--- start Document excerpt ---

Mark Atherton
Over 900 restaurants nationwide. Find your nearest now
For many years buy-to-let investors have enjoyed juicy annual returns on the back of low borrowing rates and a boom in UK property prices.
But over the past eight months the outlook for buy-to-let property has shifted from very sunny to decidedly gloomy. First, the growing evidence that house prices are falling means that one vital prop to the buy-to-let property business - the prospect of capital gains to add to rental income - has now been knocked away. Halifax, the UK's biggest mortgage lender, reported this week that UK house prices had fallen by 2.5 per cent in March - the fifth fall in seven months and the biggest monthly drop since Septenmber 1992. Morgan Stanley, the investment bank, reckons that property prices could drop by 20 per cent over the next two years.
Secondly, the impact of the global credit crunch has made lenders in the UK much more wary of advancing money to buy-to-let borrowers unless they are really good credit risks. They have withdrawn many buy-to-let deals and jacked up the interest rates and the size of deposits required on the remaining ones.
David Hollingworth, of L&C Mortgages, the mortgage broker, says: “Until recently it was quite easy to borrow 90 per cent of the value of a buy-to-let property. Now that figure has dropped to 85 per cent. A year ago Nottingham Building Society offered buy-to-let borrowers a good three-year fixed rate of 5.45 per cent with an £895 fee. Today the lowest three-year fixed rate is 5.79 per cent with BM Solutions, but it carries a fee of 2 per cent, which would add £2,000 to a £100,000 loan. Leeds Building Society offers a three-year fix at 6.19 per cent with a £999 fee.”
James Norton, of Evolve Financial Planning, the independent financial adviser, says: “We think that, in general, people have too much of their wealth tied up in property. It's a case of too many eggs in one basket.
“On top of that, we think that now is a particularly bad time to invest because rental yields are so low. In many areas they are about 4 per cent, before management charges. In 1993-94, at the bottom of the last property market crash, yields on buy-to-let properties stood at about 20 per cent, which left plenty of margin for profit even after management charges and loan interest, but that margin has now evaporated.”
However, some people in the property industry remain convinced that buy-to-let still has some steam left in it. Malcolm Harrison, of the Association of Residential Letting Agents (Arla), says: “Most buy-to-let landlords are not overextended with their borrowing. Our latest quarterly survey shows that the average mortgage taken out by landlords is for less than 75 per cent of a property's value.”
He adds that most buy-to-let landlords are long-term investors, typically purchasing a property in their forties and holding it for more than 20 years as an investment for their retirement.
He says: “A high proportion are not too worried about making a net annual profit. They tend to have a reasonable amount of equity in their properties and many have a day job. They are not panicked by short-term ups and downs because they reckon that they can still make a profit in the long term. Even peope who bought at the peak of the property boom in 1990 and suffered a bad few years in the early 1990s are now sitting on substantial profits on their investments.”
Mr Harrison accepts that times are now growing tougher but he thinks that there are still opportunities for property investors. “The key thing is that investors need to do their homework,” he says. “They should check the real rental value of a prospective property and whether this will be enough to cover any loan comfortably. If the sums stack up, then investing in buy-to-let property can still be viable.”

--- end Document excerpt ---
--- start Excerpted records ---

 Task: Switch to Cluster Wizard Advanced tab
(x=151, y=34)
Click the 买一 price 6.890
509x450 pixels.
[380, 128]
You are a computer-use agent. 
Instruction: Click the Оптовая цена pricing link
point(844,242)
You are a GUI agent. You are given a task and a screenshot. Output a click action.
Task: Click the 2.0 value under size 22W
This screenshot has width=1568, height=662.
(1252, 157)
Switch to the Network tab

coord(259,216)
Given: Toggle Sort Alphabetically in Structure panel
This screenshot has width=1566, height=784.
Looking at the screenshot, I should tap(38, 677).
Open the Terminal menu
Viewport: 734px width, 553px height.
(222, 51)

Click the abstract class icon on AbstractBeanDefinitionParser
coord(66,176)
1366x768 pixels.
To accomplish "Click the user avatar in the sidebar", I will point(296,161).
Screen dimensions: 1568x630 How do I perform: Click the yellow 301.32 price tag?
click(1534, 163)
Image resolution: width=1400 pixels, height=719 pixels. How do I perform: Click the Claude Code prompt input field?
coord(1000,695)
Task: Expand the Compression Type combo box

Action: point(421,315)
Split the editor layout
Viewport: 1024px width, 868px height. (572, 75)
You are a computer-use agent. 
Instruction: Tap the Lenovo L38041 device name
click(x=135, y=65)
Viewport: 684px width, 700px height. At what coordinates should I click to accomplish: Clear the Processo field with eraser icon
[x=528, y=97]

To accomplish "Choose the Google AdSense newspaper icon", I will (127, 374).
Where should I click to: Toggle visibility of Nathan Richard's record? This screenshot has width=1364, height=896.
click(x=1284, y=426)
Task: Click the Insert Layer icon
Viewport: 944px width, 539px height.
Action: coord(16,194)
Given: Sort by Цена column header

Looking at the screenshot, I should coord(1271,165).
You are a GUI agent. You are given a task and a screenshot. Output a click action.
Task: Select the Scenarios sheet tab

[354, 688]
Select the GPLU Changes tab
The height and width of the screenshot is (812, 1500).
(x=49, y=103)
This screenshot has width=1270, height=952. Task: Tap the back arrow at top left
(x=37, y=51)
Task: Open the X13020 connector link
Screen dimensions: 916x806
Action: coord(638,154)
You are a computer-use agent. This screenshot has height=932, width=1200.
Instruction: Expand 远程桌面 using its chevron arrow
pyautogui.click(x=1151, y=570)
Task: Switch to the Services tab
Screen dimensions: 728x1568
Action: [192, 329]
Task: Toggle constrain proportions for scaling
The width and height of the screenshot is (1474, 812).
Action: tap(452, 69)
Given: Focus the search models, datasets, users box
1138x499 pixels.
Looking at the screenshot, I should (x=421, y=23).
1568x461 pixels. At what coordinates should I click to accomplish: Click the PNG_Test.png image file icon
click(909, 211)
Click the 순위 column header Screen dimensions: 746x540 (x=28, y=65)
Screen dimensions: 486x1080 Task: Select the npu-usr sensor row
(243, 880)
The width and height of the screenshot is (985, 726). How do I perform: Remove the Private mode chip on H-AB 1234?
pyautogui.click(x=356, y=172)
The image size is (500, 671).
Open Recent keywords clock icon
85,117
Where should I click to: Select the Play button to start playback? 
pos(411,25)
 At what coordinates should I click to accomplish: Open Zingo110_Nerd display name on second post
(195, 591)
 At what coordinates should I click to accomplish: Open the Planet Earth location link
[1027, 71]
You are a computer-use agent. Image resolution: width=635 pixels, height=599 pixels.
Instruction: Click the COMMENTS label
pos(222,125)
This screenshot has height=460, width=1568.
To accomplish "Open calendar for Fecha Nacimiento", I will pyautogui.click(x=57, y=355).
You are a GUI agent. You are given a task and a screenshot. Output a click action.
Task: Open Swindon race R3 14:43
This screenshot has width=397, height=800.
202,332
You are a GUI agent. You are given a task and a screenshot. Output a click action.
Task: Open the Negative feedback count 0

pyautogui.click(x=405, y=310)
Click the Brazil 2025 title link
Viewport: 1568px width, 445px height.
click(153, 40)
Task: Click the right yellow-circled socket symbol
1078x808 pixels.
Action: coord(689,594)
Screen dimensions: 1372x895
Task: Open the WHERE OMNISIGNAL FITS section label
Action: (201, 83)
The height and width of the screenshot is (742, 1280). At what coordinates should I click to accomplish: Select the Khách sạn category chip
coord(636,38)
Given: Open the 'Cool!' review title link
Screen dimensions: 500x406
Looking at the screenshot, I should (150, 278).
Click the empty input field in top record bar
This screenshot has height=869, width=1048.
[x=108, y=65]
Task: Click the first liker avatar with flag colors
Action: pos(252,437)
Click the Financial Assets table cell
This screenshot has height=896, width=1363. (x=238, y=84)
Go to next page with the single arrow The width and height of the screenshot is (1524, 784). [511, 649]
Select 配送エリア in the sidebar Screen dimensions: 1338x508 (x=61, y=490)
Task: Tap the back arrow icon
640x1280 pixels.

--- end Excerpted records ---

▶ Prompt A
According to the buy-to-let article, what were yields on buy-to-let properties in 1993-94?
▶ Prompt B
How many lines of the records contain the string "computer"? Give only the number.

▶ Written response A
About 20 percent.

▶ Written response B
4